Chlorophyll content was reduced by severe water deficit stress (rainfed condition) as compared to plants irrigated at 75% FC. The differences of photosynthetic pigments were significant between AMF and non-AMF plants under drought conditions. Rahimzadeh and Pirzad (Citation2017a; Citation2017b) reported high total chlorophyll from mycorrhizal plants as well. The concentrations of total chlorophyll in mycorrhizal fungi inoculated plants were higher in order of lavender, thyme and rosemary under stress conditions.

Progressive water deficit stress increased the concentration of proline and soluble sugars in untreated control rosemary plants followed by lavender and thyme. Leaf proline in all plants was diminished by AMF-inoculation, but total soluble sugar in lavender and rosemary was not affected by AMF-inoculation, positively. Mycorrhizal fungi significantly decrease the harmful effect of drought stress by up-regulating the antioxidant defense system, synthesis of osmolytes, and maintaining phytohormone levels (Al-Arjani, Hashem, and Abd Allah Citation2020). The accumulation of the osmolytes in the cells as a result of water stress is often associated with a possible mechanism to tolerate the harmful effect of water shortage (Pirzad et al. Citation2011), which can help the plants to maintain cell turgor and structural integrity of membranes (Hayat et al. Citation2012). Proline accumulation is responsible for the hydration of biopolymers surviving as a readily utilizable energy source and serving as a nitrogen source compound during periods of inhibited growth (Sharma and Singh Citation2016), and is used as a biochemical marker of drought level in plants. In fact, proline as an effective scavenger of ROS, could also be considered as a marker of the potential injury caused by water deficit. Mycorrhizal plants characterized by lower proline accumulation show less stress than the non-mycorrhizal plants (Kishor et al. Citation2005).

▶ **ABOUT THIS TASK**
Repeat word for word the part of the text on drought stress in mycorrhizal plants starting with "Chlorophyll content was" and going on through "under stress conditions.".

▶ **INFORMATION SUPPLIED**

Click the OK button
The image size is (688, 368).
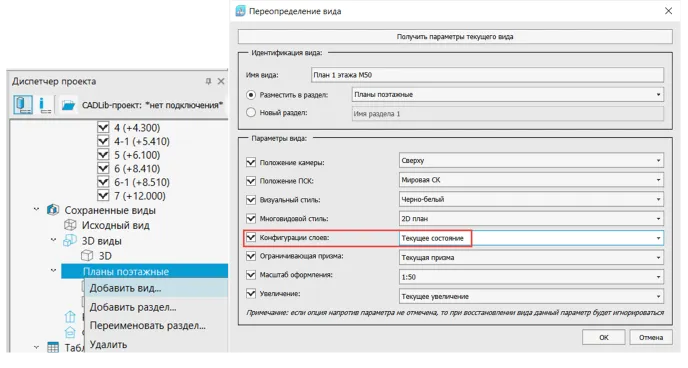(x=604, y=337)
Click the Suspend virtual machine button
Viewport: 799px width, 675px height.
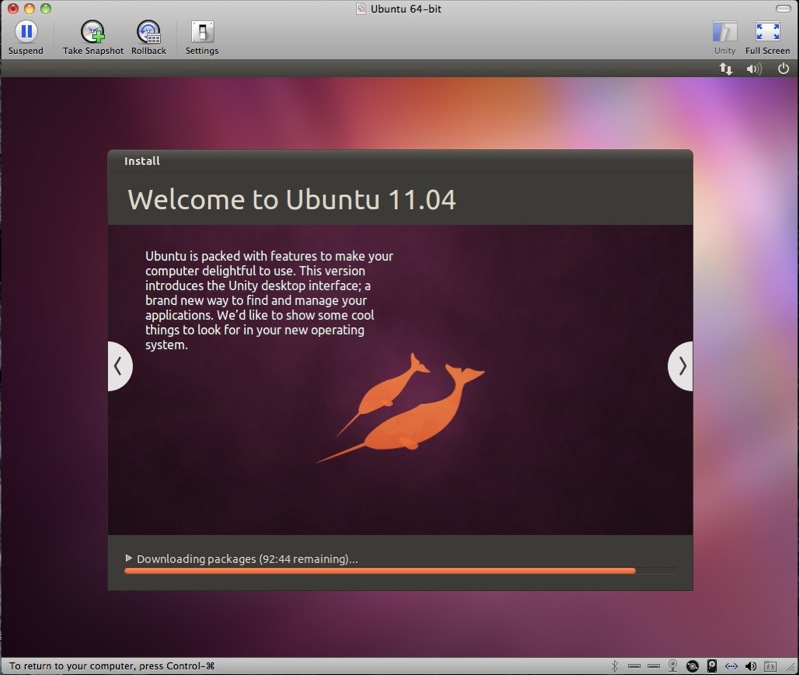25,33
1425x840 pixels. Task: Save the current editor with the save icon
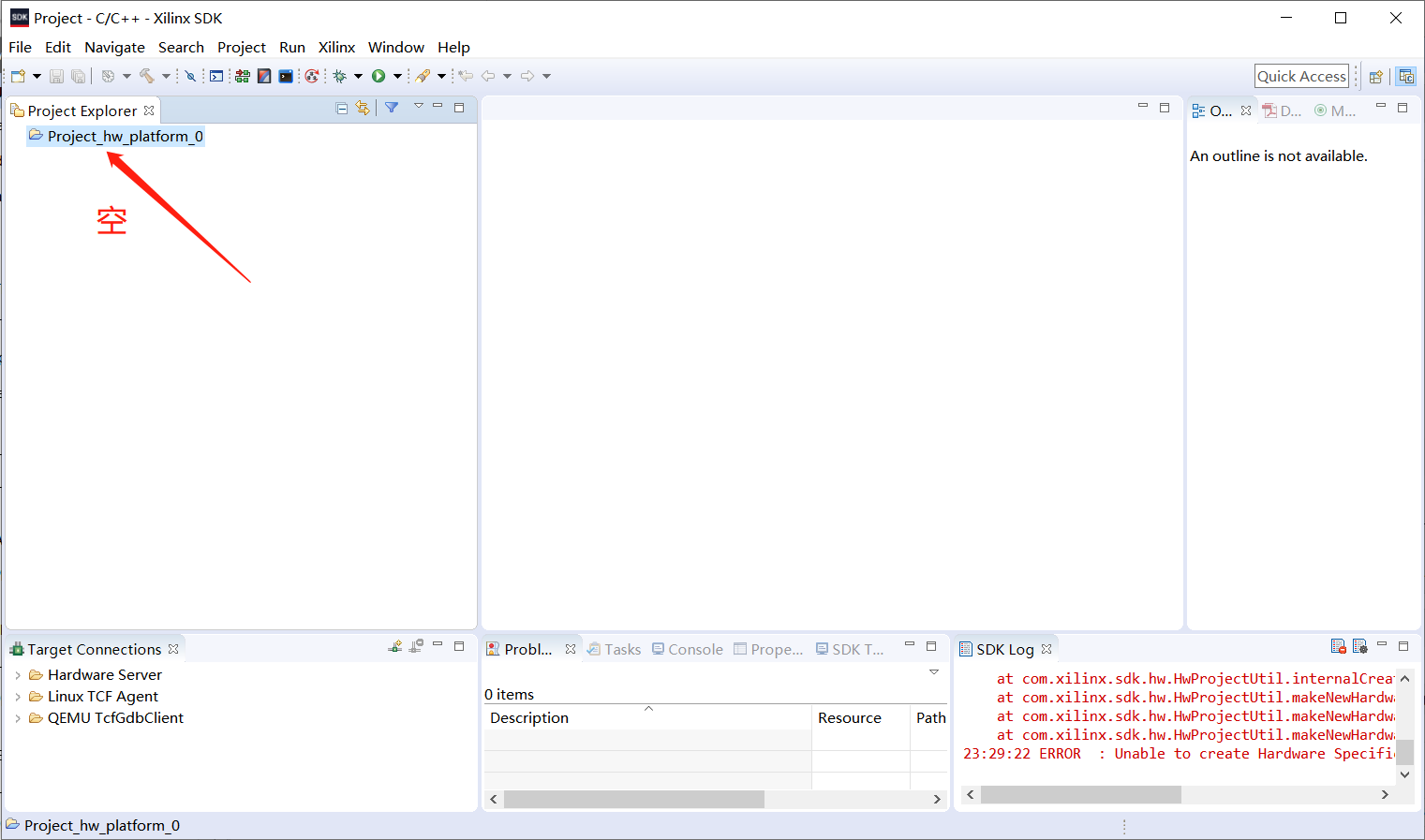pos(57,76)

* * *

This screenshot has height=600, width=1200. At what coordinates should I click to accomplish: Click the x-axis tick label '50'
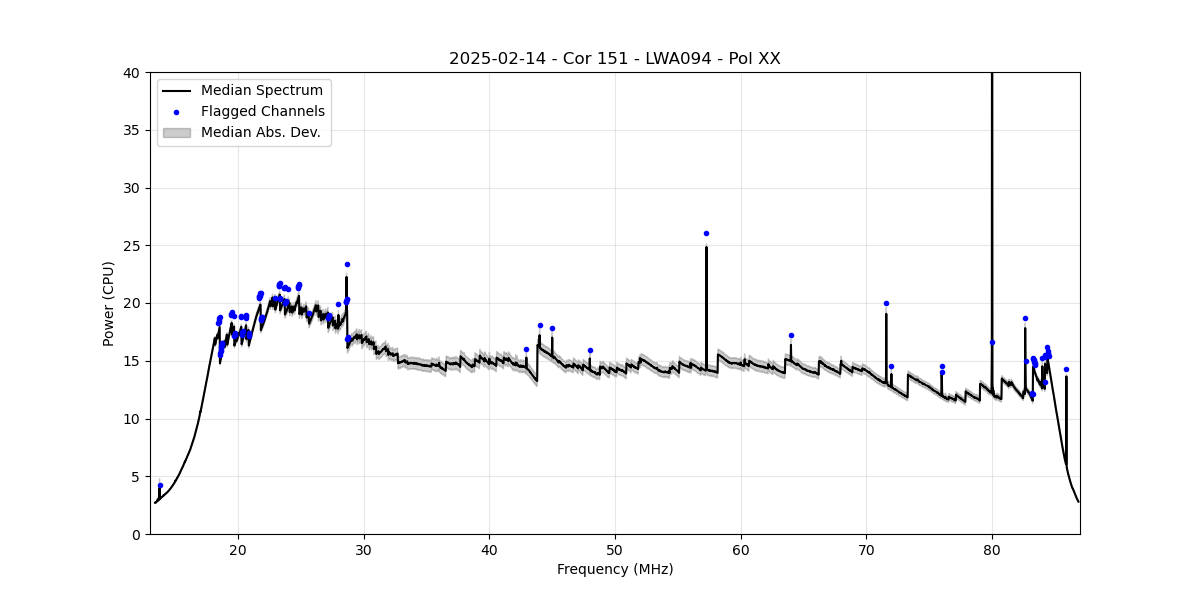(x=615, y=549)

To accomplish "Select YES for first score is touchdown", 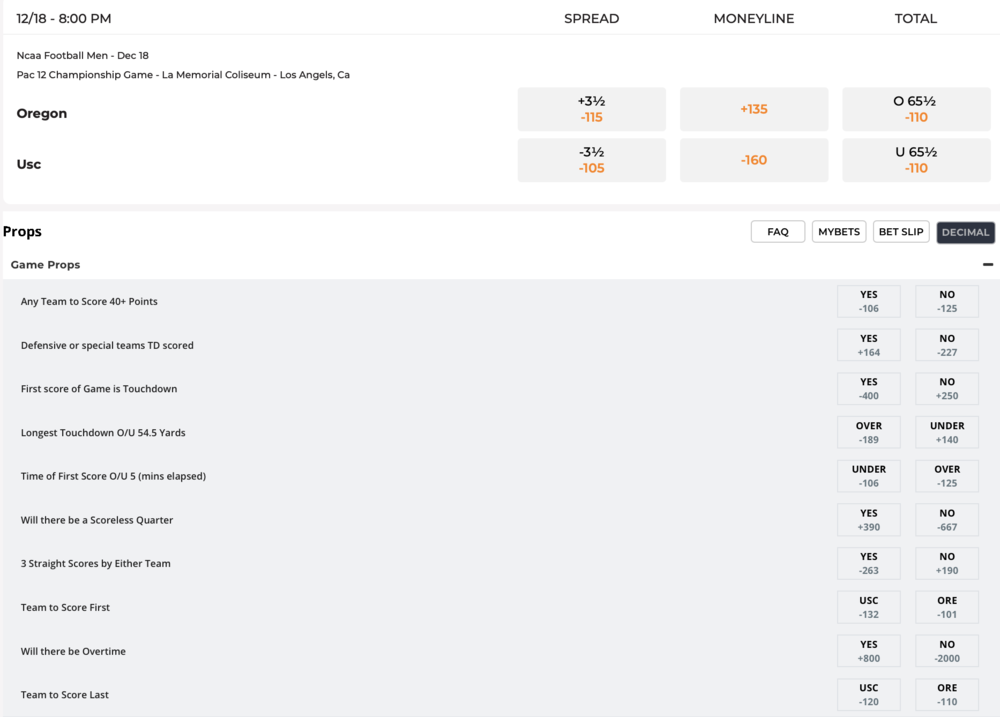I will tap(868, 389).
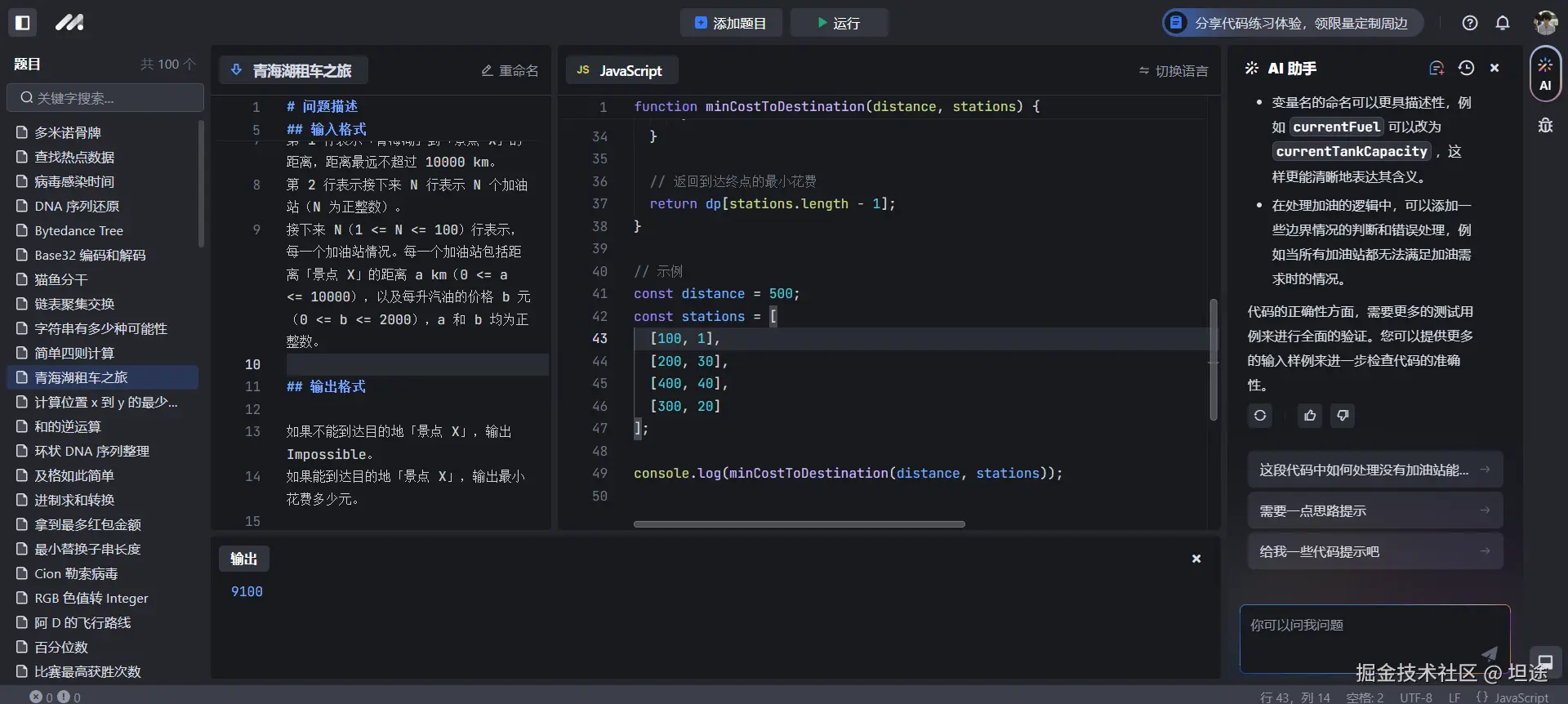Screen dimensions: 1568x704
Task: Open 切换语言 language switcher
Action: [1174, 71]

* * *

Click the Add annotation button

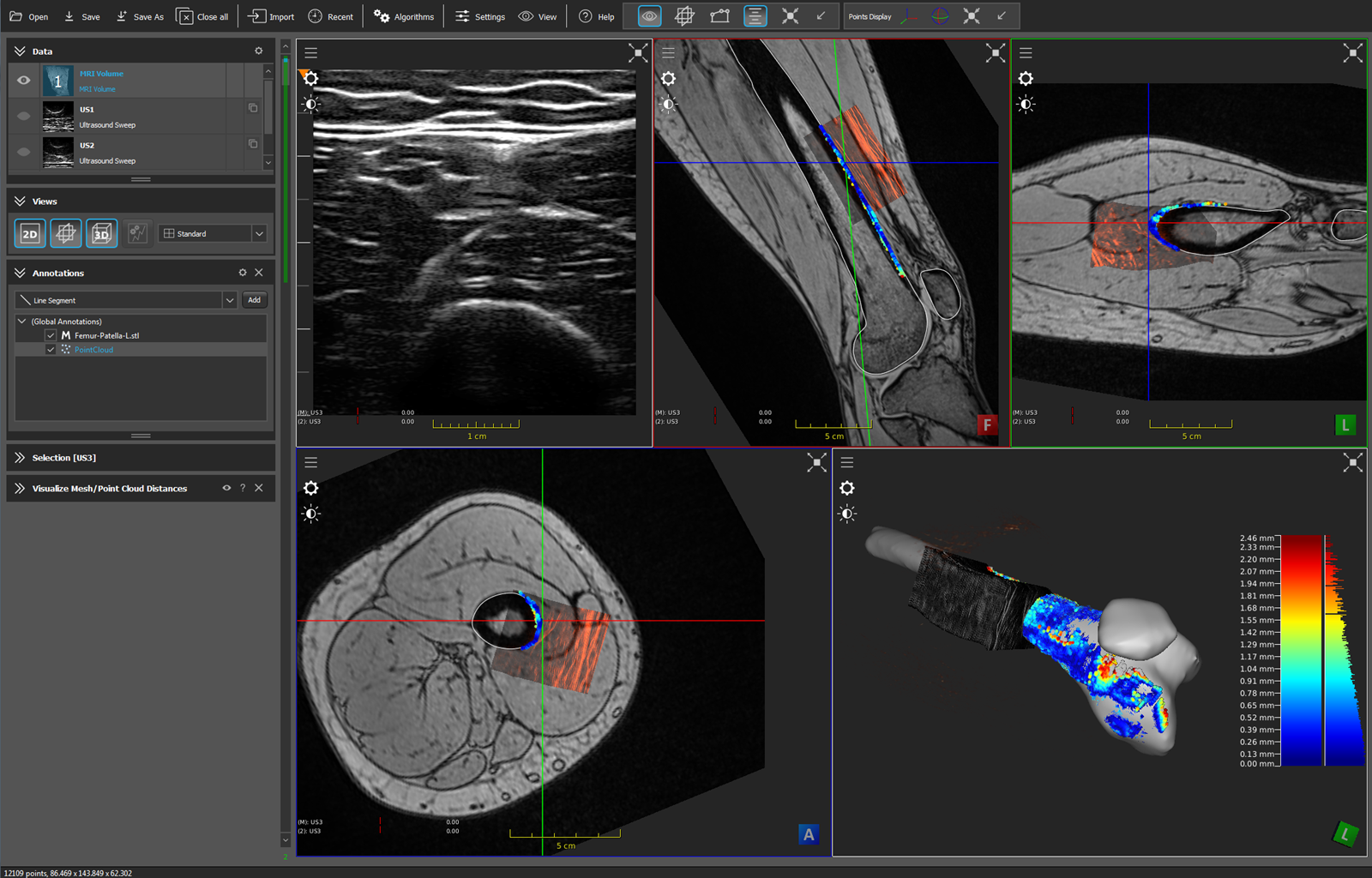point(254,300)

▶ **TASK RESPONSE**
Chlorophyll content was reduced by severe water deficit stress (rainfed condition) as compared to plants irrigated at 75% FC. The differences of photosynthetic pigments were significant between AMF and non-AMF plants under drought conditions. Rahimzadeh and Pirzad (Citation2017a; Citation2017b) reported high total chlorophyll from mycorrhizal plants as well. The concentrations of total chlorophyll in mycorrhizal fungi inoculated plants were higher in order of lavender, thyme and rosemary under stress conditions.